Friday, April 30, 2010
Inkhat Has a Surprise For You!
Here's the deal, Inkhatians. Because there is no way for me to get the first episode of Curious Adventures out to all of you I will be posting it here, one page a week. It will start this coming Tuesday and then every Tuesday after. Why Tuesday? Well, none of my favorite webcomics update on Tuesday. Now this one does! I will also post little extras and bonus comics that don't necessarily fit into the next book. That's right, I've already started on CAoI 2, tentatively titled The Worst Week Ever. Stay Tuned! Keep your hat on your head!
Monday, April 26, 2010
Inkhat Rants About Conventions!
Let me try to explain this. I have been to two conventions in three weeks and have been left with a strange assortment of emotions about them. They include, but are not limited to: frustration, joy, excitement, anger, contempt, cynicism, and inspiration. For AWP, I was expecting this.
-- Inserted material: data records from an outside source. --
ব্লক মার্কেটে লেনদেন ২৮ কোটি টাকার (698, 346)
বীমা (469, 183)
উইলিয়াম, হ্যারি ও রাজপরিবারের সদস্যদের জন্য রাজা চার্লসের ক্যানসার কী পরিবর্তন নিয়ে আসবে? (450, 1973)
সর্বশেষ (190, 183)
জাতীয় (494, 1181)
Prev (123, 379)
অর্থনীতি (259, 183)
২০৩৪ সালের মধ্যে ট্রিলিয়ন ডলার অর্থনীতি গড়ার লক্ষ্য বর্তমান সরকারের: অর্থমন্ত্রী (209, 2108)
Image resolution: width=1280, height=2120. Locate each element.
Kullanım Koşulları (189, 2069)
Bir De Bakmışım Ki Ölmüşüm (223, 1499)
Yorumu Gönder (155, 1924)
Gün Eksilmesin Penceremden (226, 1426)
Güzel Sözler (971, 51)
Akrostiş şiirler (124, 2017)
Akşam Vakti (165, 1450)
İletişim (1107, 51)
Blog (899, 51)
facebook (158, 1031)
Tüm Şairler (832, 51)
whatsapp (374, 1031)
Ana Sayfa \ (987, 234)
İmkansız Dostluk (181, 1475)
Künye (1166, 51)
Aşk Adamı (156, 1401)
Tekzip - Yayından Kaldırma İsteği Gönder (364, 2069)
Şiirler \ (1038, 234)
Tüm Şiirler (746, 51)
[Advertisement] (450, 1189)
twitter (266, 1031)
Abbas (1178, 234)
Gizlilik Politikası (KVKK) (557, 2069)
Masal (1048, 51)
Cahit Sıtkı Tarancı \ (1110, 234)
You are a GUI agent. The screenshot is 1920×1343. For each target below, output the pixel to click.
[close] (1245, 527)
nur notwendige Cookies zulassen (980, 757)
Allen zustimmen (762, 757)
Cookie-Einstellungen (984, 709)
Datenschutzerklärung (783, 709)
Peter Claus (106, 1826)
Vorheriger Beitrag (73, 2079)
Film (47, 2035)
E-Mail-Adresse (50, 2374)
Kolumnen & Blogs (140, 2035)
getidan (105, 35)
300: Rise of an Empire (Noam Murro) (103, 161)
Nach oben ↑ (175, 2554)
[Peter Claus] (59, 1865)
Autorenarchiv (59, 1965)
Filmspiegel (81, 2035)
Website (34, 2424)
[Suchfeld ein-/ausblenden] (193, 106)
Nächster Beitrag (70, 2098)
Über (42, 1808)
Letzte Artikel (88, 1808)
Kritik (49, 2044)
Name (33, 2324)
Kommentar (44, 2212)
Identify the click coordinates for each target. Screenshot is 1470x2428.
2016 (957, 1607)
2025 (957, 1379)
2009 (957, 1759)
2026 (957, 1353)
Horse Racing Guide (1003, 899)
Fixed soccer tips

But it didn’t happen. On the contrary, I had a wonderful time at AWP. I even had a friend pull me aside and explain exactly why I should be immovably depressed, but all I could feel was a general sort of enthusiastic curiosity and the gentle feeling of adrenaline that comes from riding the very edge of a wave, or watching a natural disaster from a safe distance.
At SPACE I felt increasingly frustrated with the state of things around the room. I saw the things my friend had warned me about at AWP. For every intelligent conversation I had 10 banal ones. Those who were producing the old slop, (short skirts, tight shirts, super heroes, zombies, cliché dialogue, and shallow themes), were doing great, while people with genuinely brilliant ideas testing the edge of the genre were ignored.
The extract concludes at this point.